▶ **Material provided**

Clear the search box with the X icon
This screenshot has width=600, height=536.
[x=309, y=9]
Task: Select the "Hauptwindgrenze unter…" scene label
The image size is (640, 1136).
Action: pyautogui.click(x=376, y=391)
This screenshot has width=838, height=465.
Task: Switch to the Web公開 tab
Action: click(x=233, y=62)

▶ **What the exercise asks**
Every line above should be reproduced precisely.

▶ **Exercise result**
Clear the search box with the X icon
This screenshot has width=600, height=536.
[x=309, y=9]
Task: Select the "Hauptwindgrenze unter…" scene label
The image size is (640, 1136).
Action: pyautogui.click(x=376, y=391)
This screenshot has width=838, height=465.
Task: Switch to the Web公開 tab
Action: click(x=233, y=62)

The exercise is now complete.